▶ [ENTRIES SHOWN]:
━━━━━━━━━━━━━━━━

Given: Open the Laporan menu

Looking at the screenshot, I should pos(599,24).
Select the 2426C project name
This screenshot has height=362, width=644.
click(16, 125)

━━━━━━━━━━━━━━━━

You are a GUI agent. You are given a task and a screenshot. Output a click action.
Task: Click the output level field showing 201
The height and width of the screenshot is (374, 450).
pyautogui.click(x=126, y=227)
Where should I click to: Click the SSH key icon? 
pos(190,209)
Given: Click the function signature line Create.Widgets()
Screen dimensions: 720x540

━━━━━━━━━━━━━━━━

▶ [PROBLEM DESCRIPTION]: Reproduce exactly, and only, the part of the listing above that begins at the line with "Task: Click the" and goes on through the line with "Screen dimensions: 720x540".

▶ [ANSWER TO THIS PROBLEM]:
Task: Click the output level field showing 201
The height and width of the screenshot is (374, 450).
pyautogui.click(x=126, y=227)
Where should I click to: Click the SSH key icon? 
pos(190,209)
Given: Click the function signature line Create.Widgets()
Screen dimensions: 720x540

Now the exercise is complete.